- **Travail demandé**
#1 Dressez la liste de toutes les personnes désignées par leur nom dans le texte sur la notion de peuple.
#2 Reproduisez à l'identique le passage du texte sur la notion de peuple qui va de « Mais lorsque la » jusqu'à « pour le moment. ».

- **Texte fourni**
---

Par Michel KINVI – New York, le 25 Janvier 2018

“QUI EST LE PEUPLE?” La question est brève et parait simple. Pourtant elle est chargée d’un lourd transfert de responsabilité à celui qui voudrait y répondre. On oserait dire avec raison que cette question est du même registre que la suivante: « Qui est Dieu ?».

Mais pour les besoins de l’actualité, laissons Dieu aux dévots qui aspirent vers le paradis du Ciel et voyons plutôt, proche de nous, le peuple en acte sur terre. Il nous faut rappeler d’abord un principe de langage, dire ensuite ce que le peuple n’est pas et exposer après ce que le peuple est véritablement.

1- Principe : Le Langage Peut Devenir Sacré

Souvent le langage ordinaire se donne la largesse de mélanger et confondre le Peuple avec la population. Cette permissivité ou tolérance dans le langage ordinaire peut se comprendre. Car un tel mélange ne se soucie pas de quelques conséquences graves sur les résultats des conversations courtoises ou désinvoltes de tous les jours. Cela va de soi puisque les conversations ordinaires de tous les jours parlent souvent de choses simples, ou discutent de sujets banals avec des enjeux de moindre prix à payer ; soit-il un prix moral ou un prix marchand.

Mais lorsque la conversation devient un Dialogue qui explore le champ de la vérité, ou s’engage dans un débat d’idées entre des points de vue opposés qui poursuivent la lumière et cherchent à faire triompher la justice, l’échange verbal à ce niveau devient le domaine d’un acte sacré ou du moins consacré. Nous donnerons des exemples dans la suite du propos. Restons dans le principe pour le moment.

Par conséquent dans un tel contexte lorsqu’un locuteur fait mauvais usage des notions dans la recherche de solution à un état de mal social total ou à un Etat en crise, ce locuteur devient lui-même un vecteur de crise. Il échoue à sanctifier le vocabulaire pratique et technique et demeure incapable de s’éloigner du vulgaire bavardage, il reste coincé dans le propos banal, source de confusions graves. Prenons en exemple notre cas d’actualité du Togo en crise.

2- Le Togo Est En Crise ; Mais Le Peuple Ne Saura Etre La Population Ni L’ensemble Des Citoyens

Listons des exemples de confusion. Au point culminant de la crise togolaise, le 14 Septembre 2017 au cours d’un débat public sur la chaine télévisée Voice Of America (VAO) dans l’émission Washington Forum animée par Jacques Aristide et consacrée au Togo, le docteur Nicolas Babina avec son titre académique en exergue a gravement confondu le peuple à la population générale du Togo. Il déclarait en ces termes :

« … Quand on parle, quand on dit ‘’le peuple veut’’, quand on dit ‘’les populations veulent’’, je veux bien. Il y a une manifestation qui a rassemblé quelques partis des membres et sympathisants de l’opposition. Le gouvernement, le parti d’UNIR a organisé aussi une marche dont il faut tenir aussi compte de ceux qui étaient dans la rue, qui ont marché. Donc quand une partie de la population manifeste, il faut aussi considérer qu’il y a une majorité silencieuse. Et il y a des sympathisants du parti au pouvoir qui n’ont pas pris part à la marche, il y a une partie qui ne prend pas part totalement ni pour l’un ni pour l’autre. Donc il faut considérer ces populations-là aussi… »

---

- **Données affichées**
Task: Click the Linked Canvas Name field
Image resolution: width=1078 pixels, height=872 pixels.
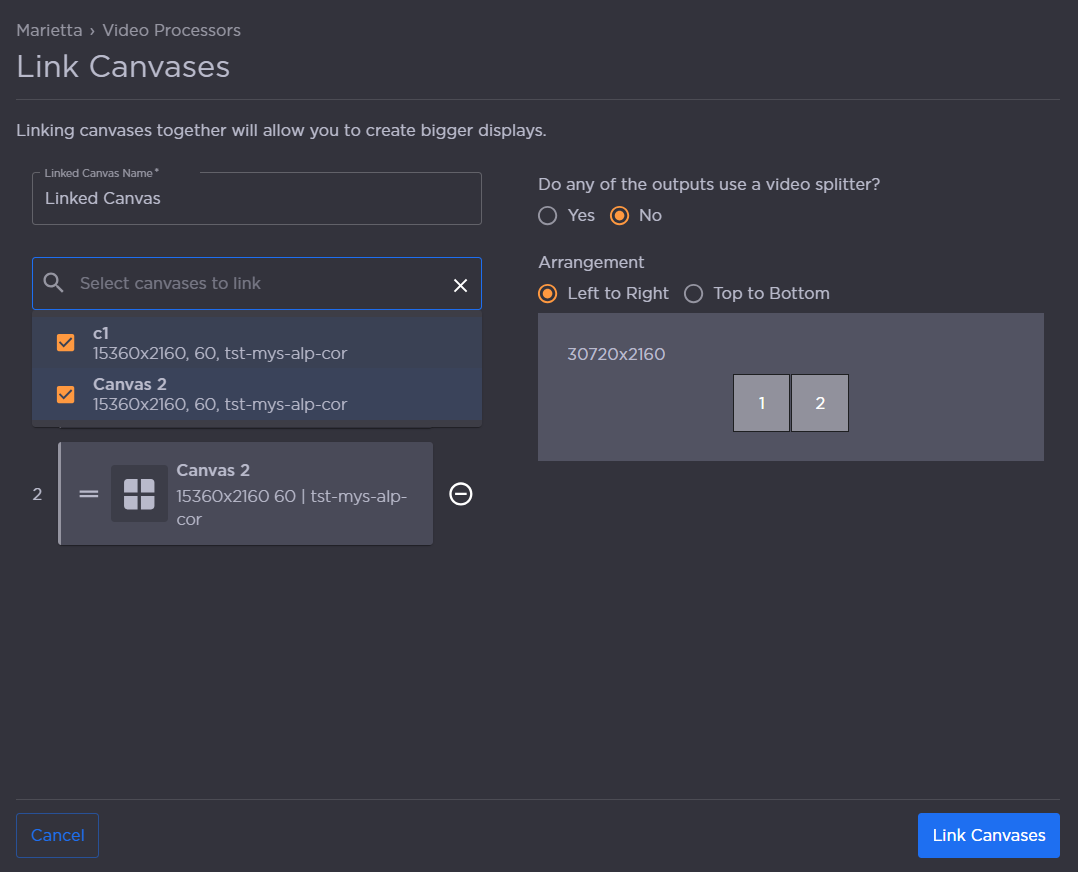Action: (256, 198)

---

- **Réponses par consigne**
#1
- Michel KINVI
- Jacques Aristide
- Nicolas Babina

#2
Mais lorsque la conversation devient un Dialogue qui explore le champ de la vérité, ou s’engage dans un débat d’idées entre des points de vue opposés qui poursuivent la lumière et cherchent à faire triompher la justice, l’échange verbal à ce niveau devient le domaine d’un acte sacré ou du moins consacré. Nous donnerons des exemples dans la suite du propos. Restons dans le principe pour le moment.